The exchange between Armoise and Levi in Prometheus and Ryder and Gandakin in Geese Magazine teases out important problems. However, I think both pieces require further development. 

Armoise and Levi’s piece rightly teases out the importance of what they term the ‘class constitutional character’ of workers’ party and counterpose this to ‘populism’ (the slipperiness of the latter term deserves its own analysis).  

However, their article remains somewhat ambiguous on how Marxists should relate to the existence of organisations like LFI, and could be read (though I don’t believe the authors believe this) as arguing for an abstentionist approach to these organisations by Marxists. 

Consequently, Ryder and Gandakin respond to what they see ‘a short-sighted aversion to engaging with the fraught terrain of modern politics itself’ (NB they also elide this assumed position from Armoise and Levi to Prometheus as a whole). 

However, whilst Ryder and Gandakin make their case for this engagement, its political content and goal is left unclear. If there is a reading of Armoise and Levi’s piece as abstentionist, then there is a reading of the reply as liquidationist, wherein programmatic and structural fights are avoided or, at least, left secondary. 

Implicit within Armoise and Levi’s piece is the argument that democracy in class organisations is essential for the development of self-activity amongst subaltern classes.

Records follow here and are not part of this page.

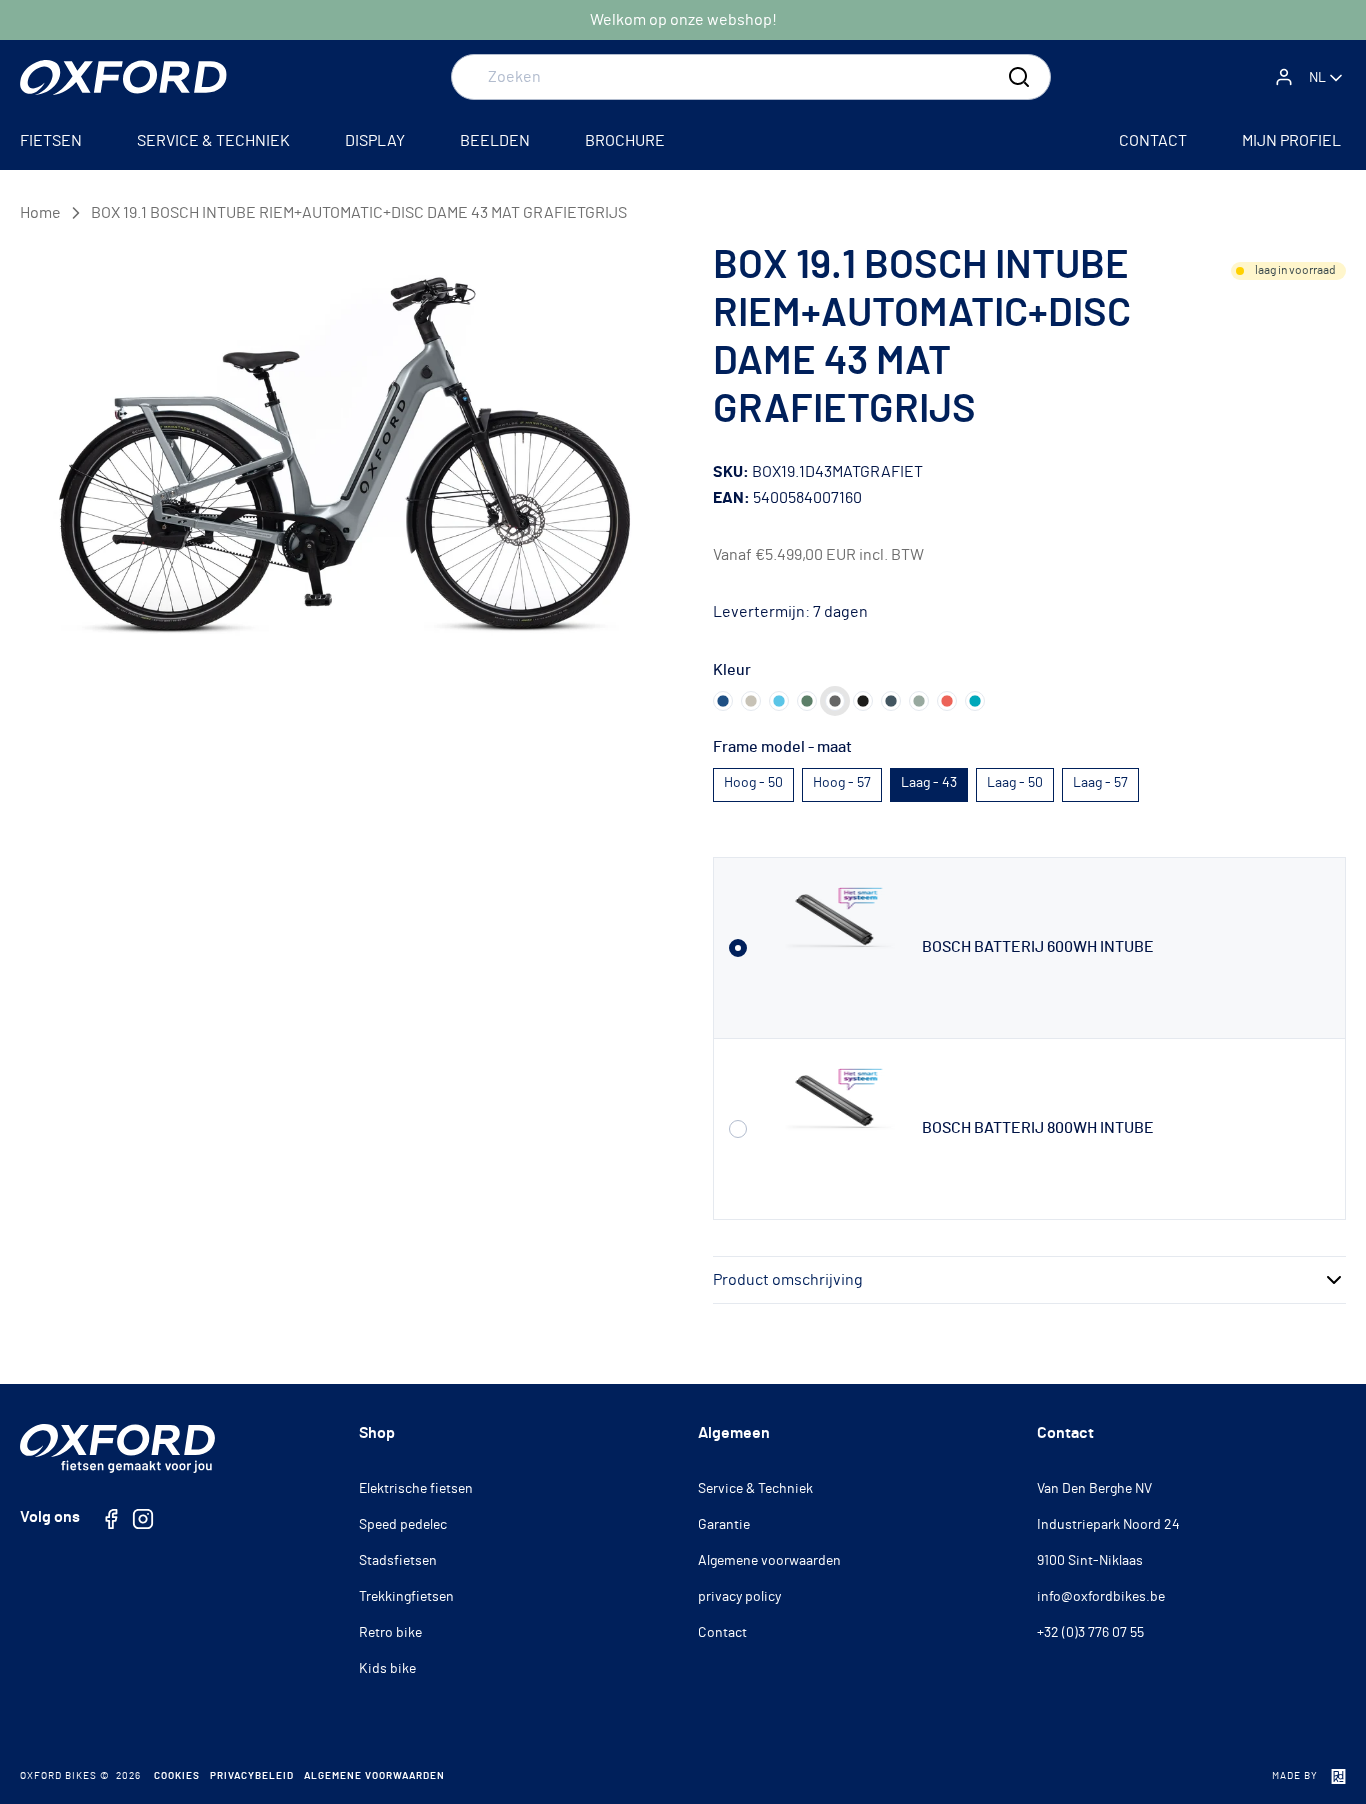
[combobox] (751, 77)
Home (40, 213)
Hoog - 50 (753, 783)
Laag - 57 (1100, 783)
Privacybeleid (252, 1776)
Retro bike (390, 1633)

Without the democratic structures to put forward perspectives from the rank and file, we limit the development of worker-leaders who may want to raise them. We also limit the ways that the class as a whole learns from the different struggles across society. The party must, as Gramsci argues, be a laboratory, wherein mass practice is tested by those engaged in it. To hold fast to this is not an argument against engagement in constitutionally deficient organisations, but it also means we cannot abandon the fight for proletarian democracy. 

The concern is that parties built around figureheads can only go so far and don’t act to build the long-term self activity of the class. To put it in a tongue in cheek way for those who are fans of Mélenchon – is the LFI dependent on him or is the party capable of producing many Mélenchons (dare we even hope for something better)? 

I believe the exchange points to the need for a deeper assessment of LFI. For example, assessment has not been made of: 

  • LFI’s refusal to compromise on the question of anti-fascism in the contexts of the attacks on La Jeune Garde after the death of a fascist activist. 
  • LFI pushback on attempts to delegitimise Palestinian resistance. 
  • LFI’s role in supporting anti-police protests in the aftermath of the murder of Nahel Merzouk in 2023. 
  • How LFI’s politics on anti-racism and islamophobia has developed compared to different ‘populist’ experiments. 
  • What the recent elections, such as of Bally Bagayoko in Saint-Denis, mean for our analysis of LFI’s structures and its relationship with the other parties and wider mass activity. 

On these things and more, there is something different about LFI’s ‘populism’, whilst recognising its deficiencies.